Word and item position data:
** Begin **
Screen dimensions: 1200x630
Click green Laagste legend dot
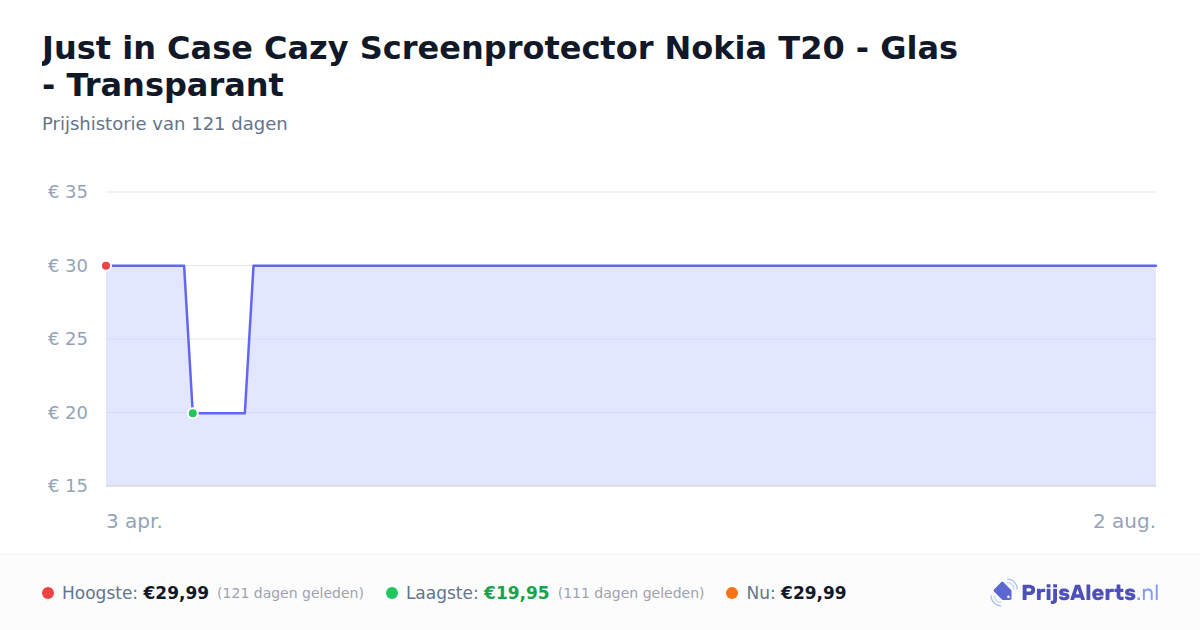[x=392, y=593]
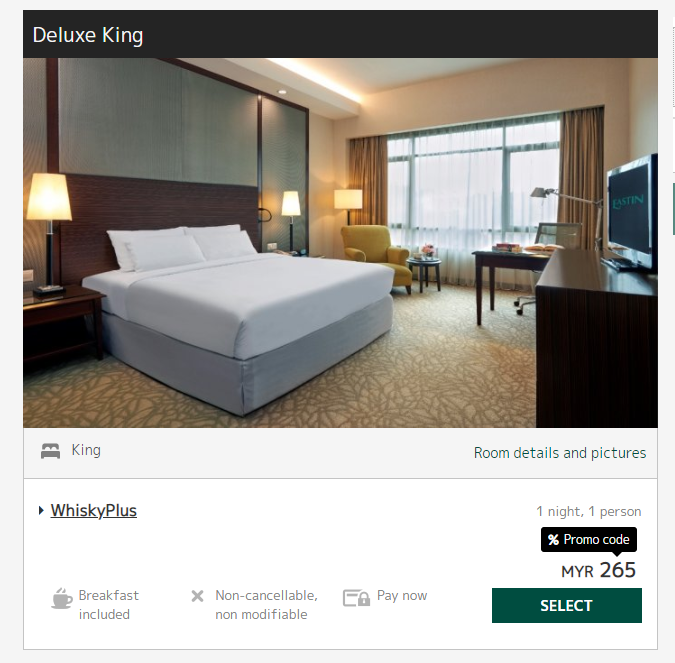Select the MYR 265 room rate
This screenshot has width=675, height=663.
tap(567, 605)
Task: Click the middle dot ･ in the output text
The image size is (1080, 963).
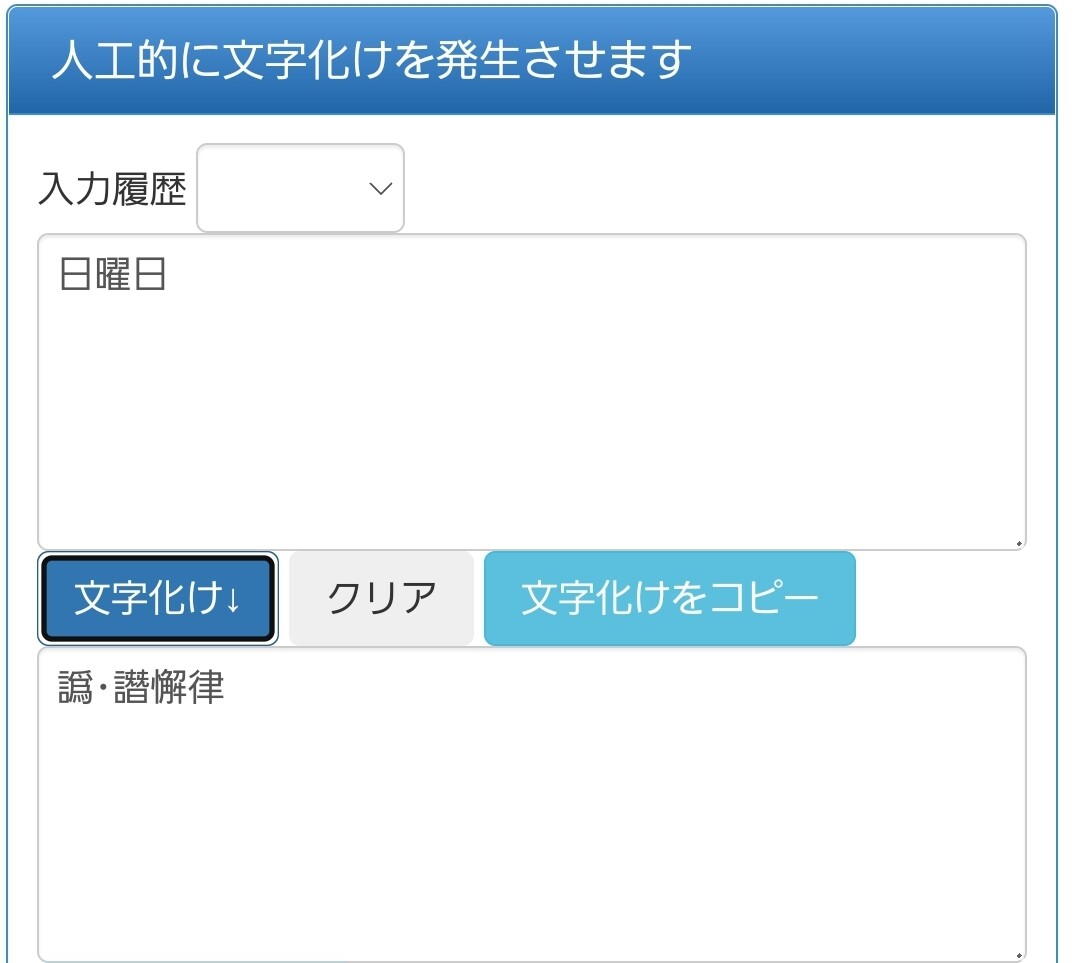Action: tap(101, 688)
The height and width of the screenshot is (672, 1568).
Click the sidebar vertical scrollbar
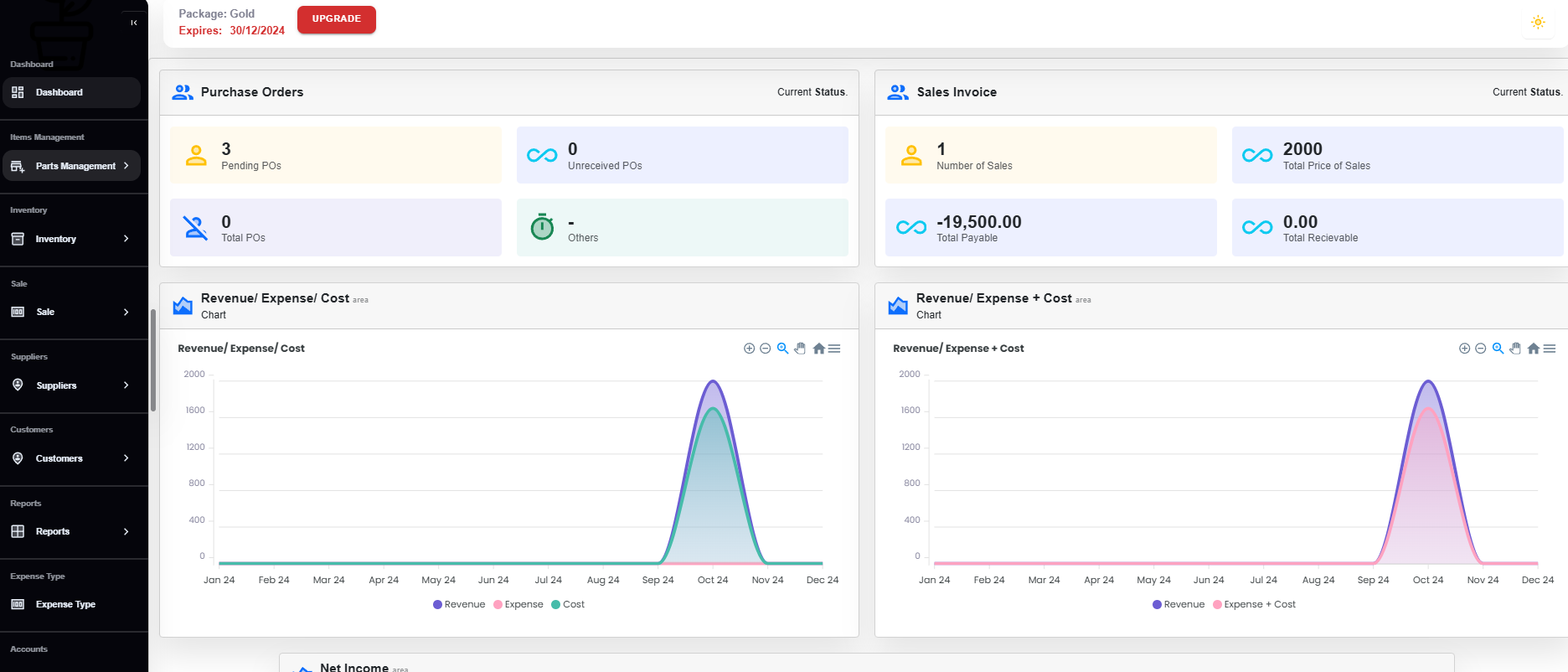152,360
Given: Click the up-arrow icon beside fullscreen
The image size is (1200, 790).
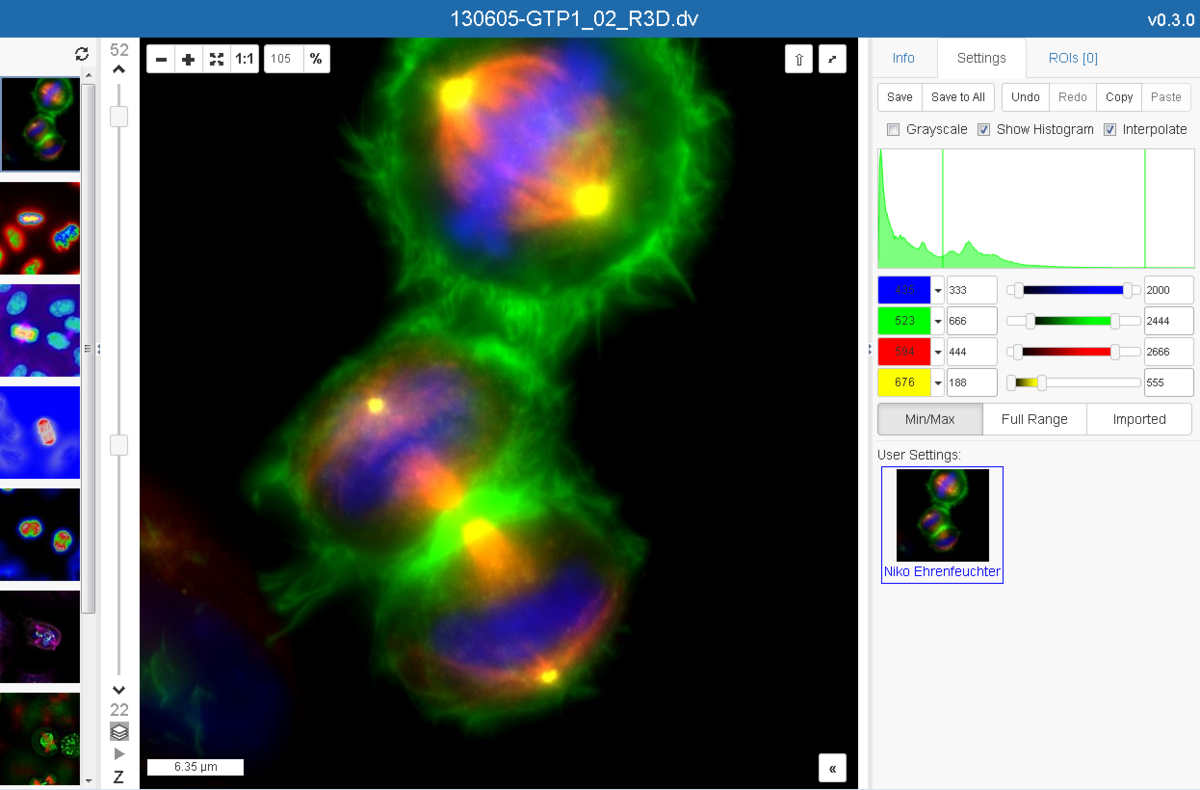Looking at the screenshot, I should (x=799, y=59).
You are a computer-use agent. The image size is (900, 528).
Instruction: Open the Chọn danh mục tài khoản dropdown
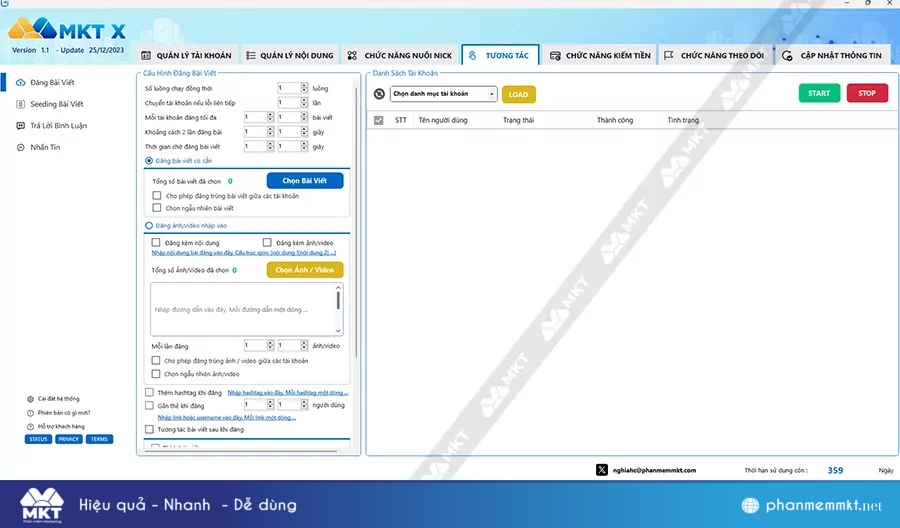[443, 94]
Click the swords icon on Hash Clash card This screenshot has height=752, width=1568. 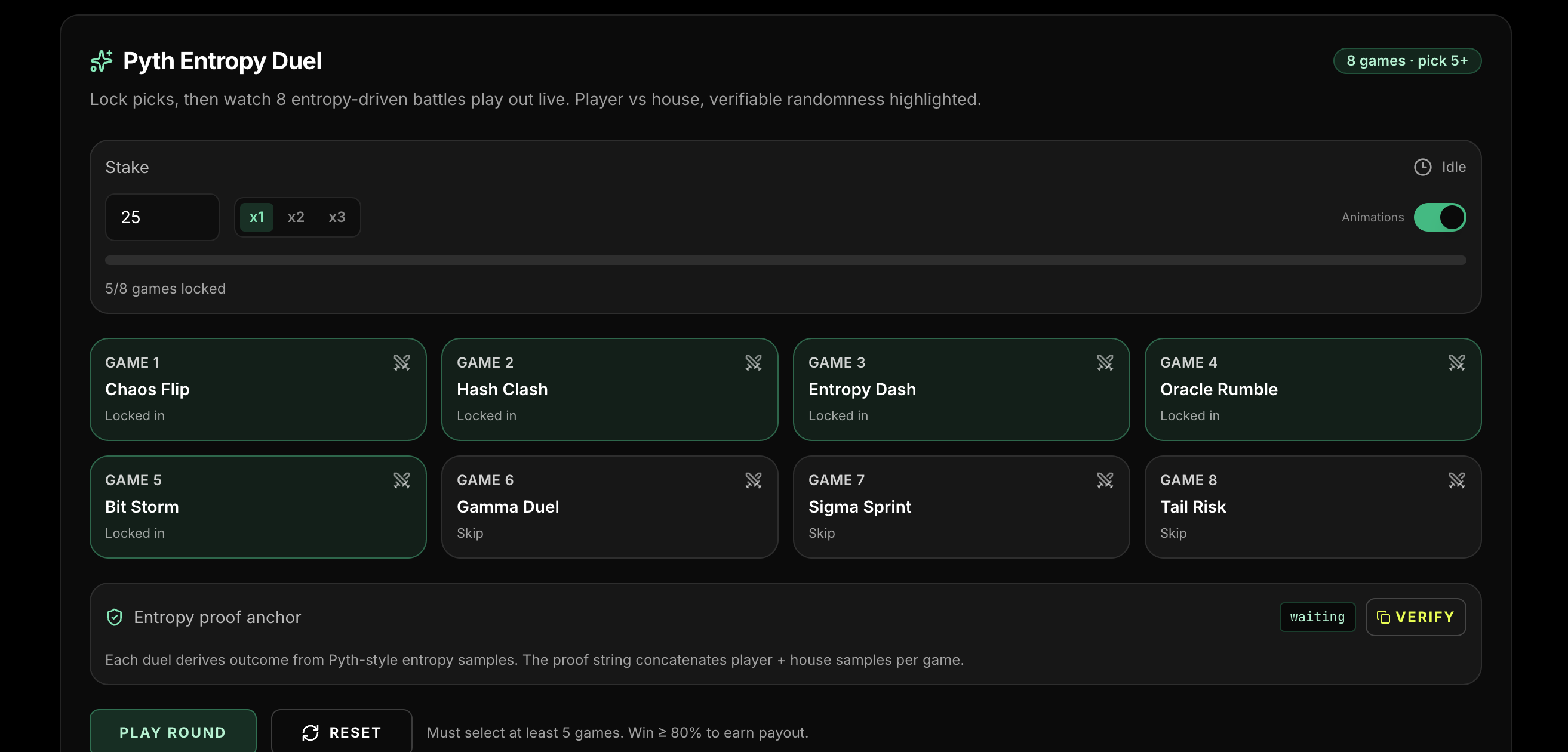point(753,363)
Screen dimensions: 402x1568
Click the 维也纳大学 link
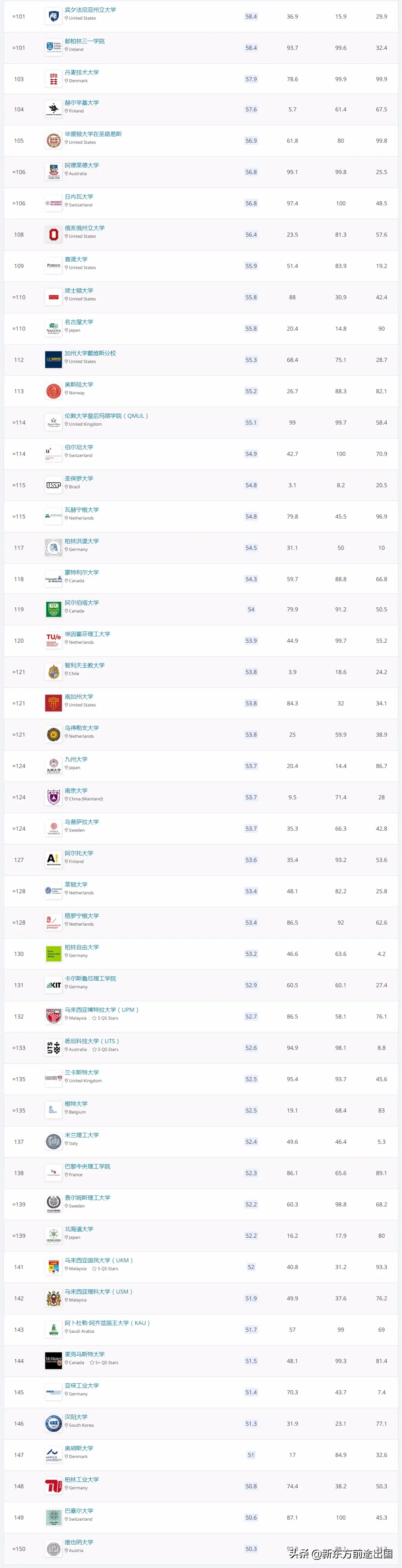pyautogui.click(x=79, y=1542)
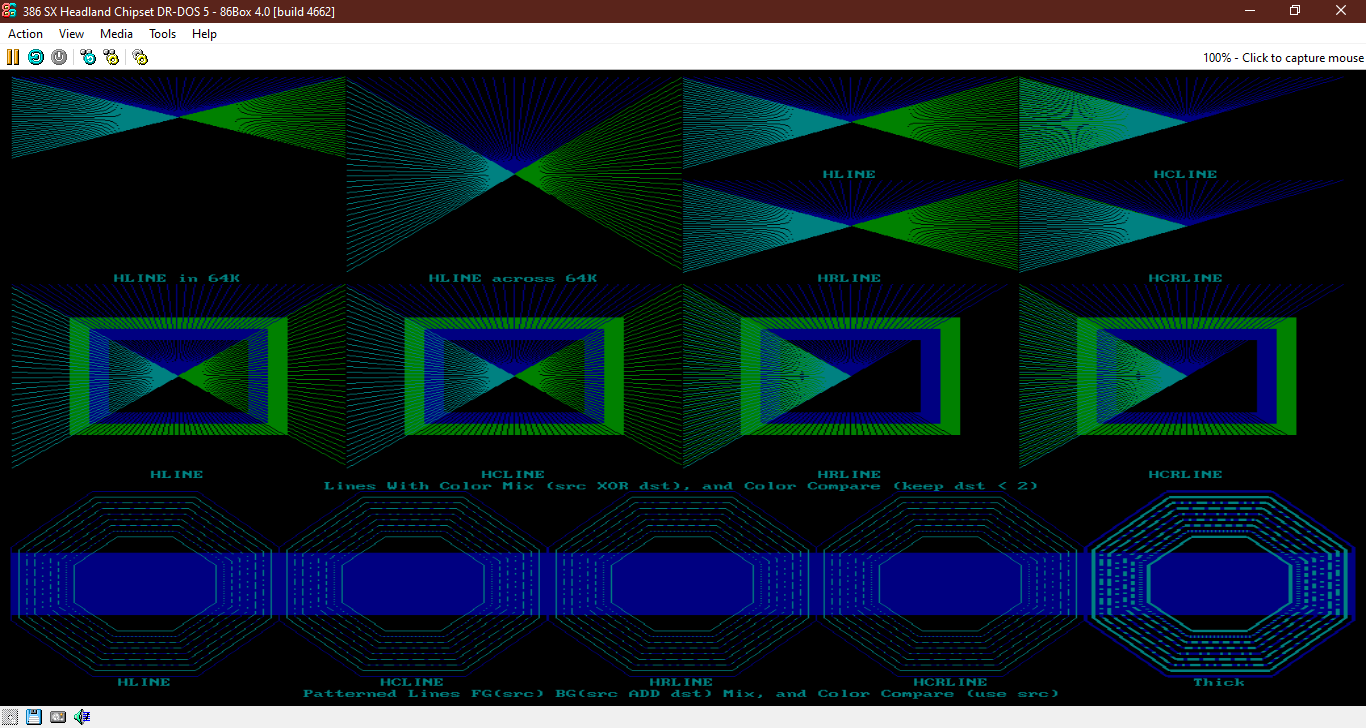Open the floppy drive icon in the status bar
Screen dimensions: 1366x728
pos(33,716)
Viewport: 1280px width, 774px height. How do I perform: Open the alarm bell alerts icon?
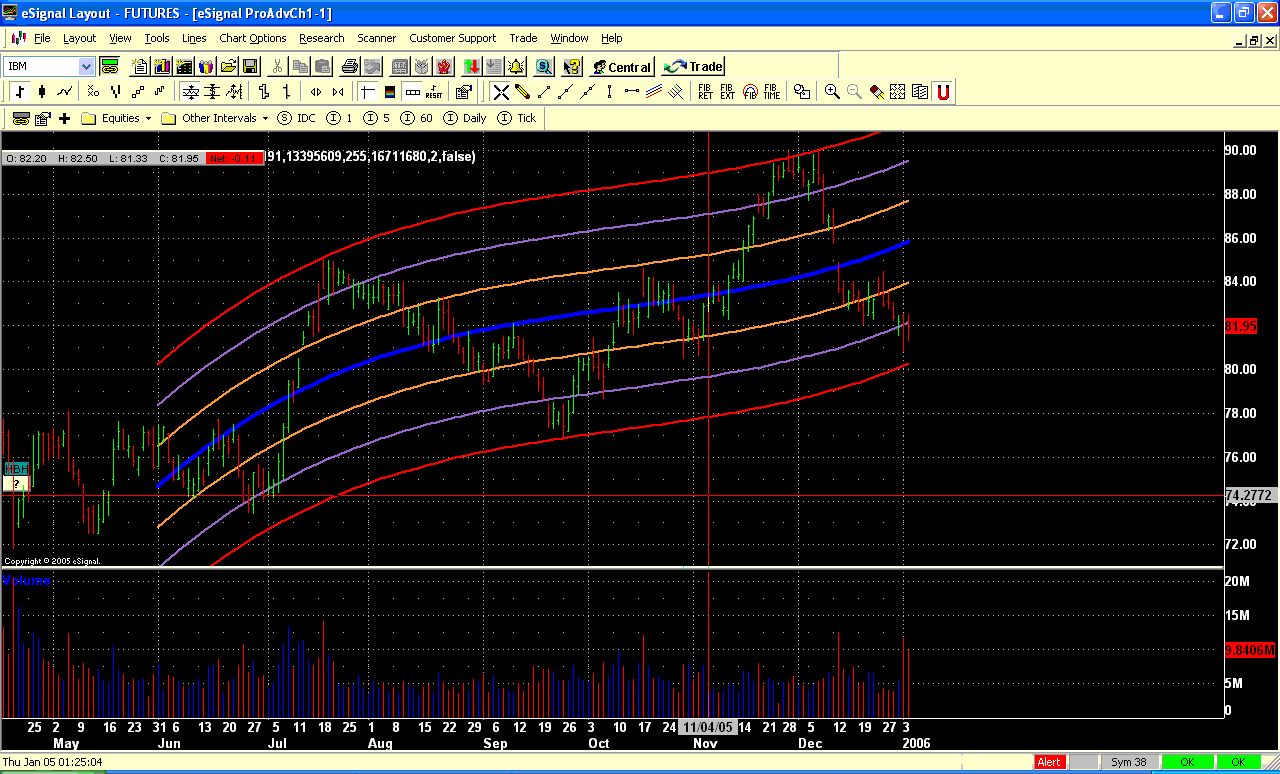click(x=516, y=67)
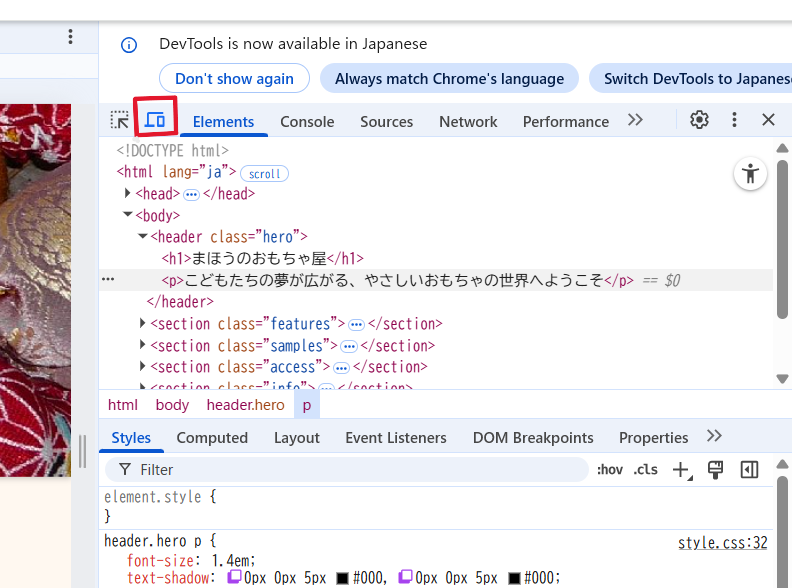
** End **
Written task> Copy out the material again, starting at the line that contains "Viewport: 1280px width, 774px" and continuing to the end. Leave the pictures out of your answer.

Result>
Viewport: 1280px width, 774px height. How do I perform: Open the alarm bell alerts icon?
click(x=516, y=67)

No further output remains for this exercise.